The Food and Drug Administration recently approved a drug called Sirturo, designed to target drug-resistant forms of the disease. While this provides a welcome new hope, we fear it will not be enough. Tuberculosis will not be brought under control until we reduce patients’ exposure to substandard medicines.
This is not a problem for just the developing world. While stronger manufacturing practices, more effective regulatory agencies and more alert customs officials help protect the supply here, the United States is not impervious to bad drugs. Last fall, a generic version of Lipitor produced in India was recalled after it was found to contain particles of glass. Since the United States is currently facing a shortage of tuberculosis medicines, it will look to sources outside the country. It must ensure that these drugs are of sufficient quality.
The United States Centers for Disease Control and Prevention is best positioned to lead the fight against substandard and fraudulent tuberculosis drugs. The agency works with public health organizations around the world to stop health threats before they reach our shores. And it is run by Dr. Tom Frieden, who led New York City’s successful campaign against drug-resistant tuberculosis in the ’90s. The C.D.C. should work with the State Department’s new Office of Global Health Diplomacy and the World Bank to help foreign governments, law enforcement agencies and pharmaceutical companies strengthen drug supply chains and prevent companies from making substandard products.
They should follow the lead of the President’s Malaria Initiative, which tests every batch of drugs it provides to patients in poor countries, and encourage authorities to do the same for tuberculosis drugs. Drug regulators should also confirm that available medicines are really registered where they say they are (we found that unregistered medicines were more likely to be substandard). Finally, they must prosecute and imprison makers of lethal fake drugs.
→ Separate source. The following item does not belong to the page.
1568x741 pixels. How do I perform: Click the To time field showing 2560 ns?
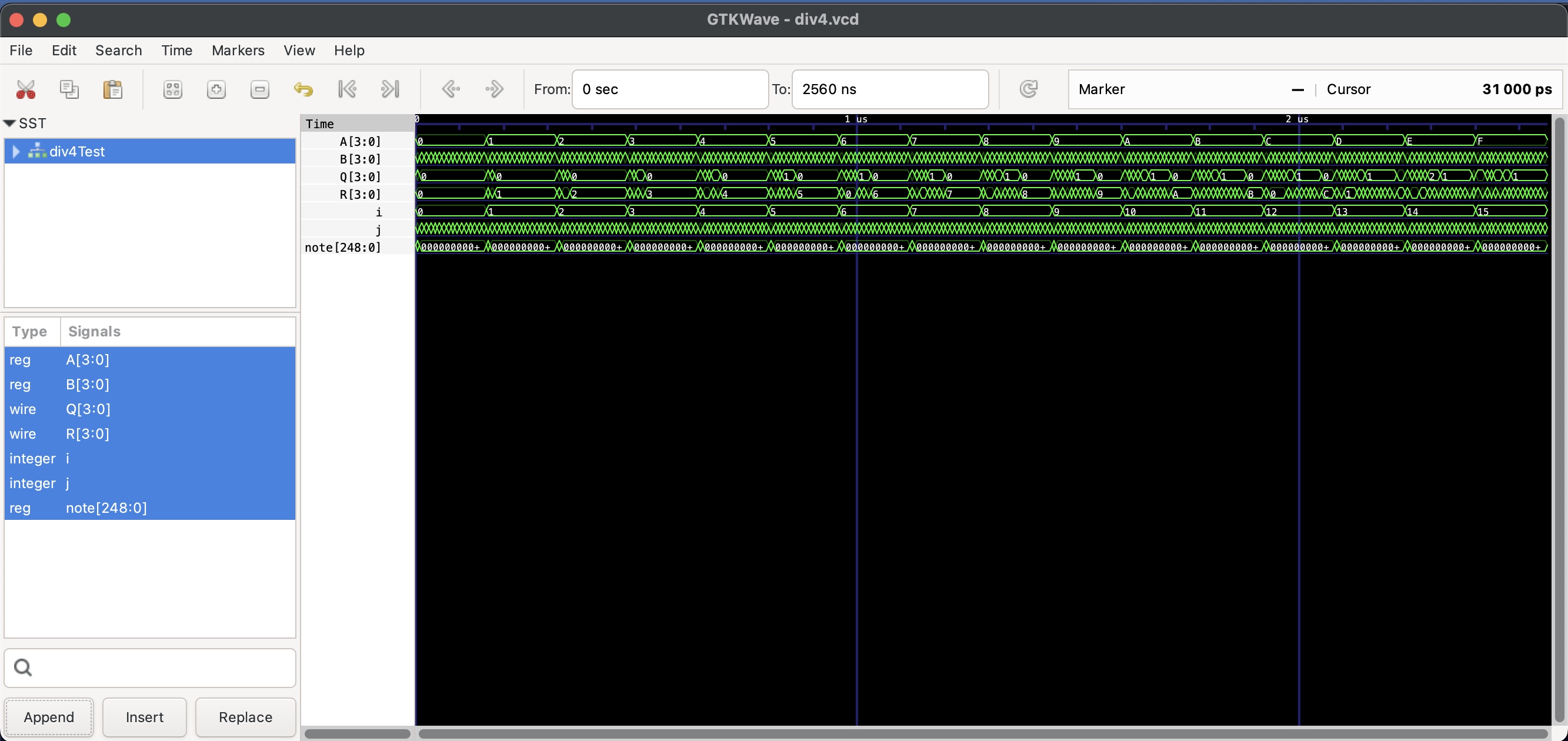pyautogui.click(x=890, y=89)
As long as substandard tuberculosis drugs are permitted in the marketplace, people will continue to die in pursuit of a cure. And without a coordinated response, growing resistance will eventually render even the highest quality drugs obsolete.

Roger Bate, a resident scholar at the American Enterprise Institute, is the author of “Phake: The Deadly World of Falsified and Substandard Medicines.”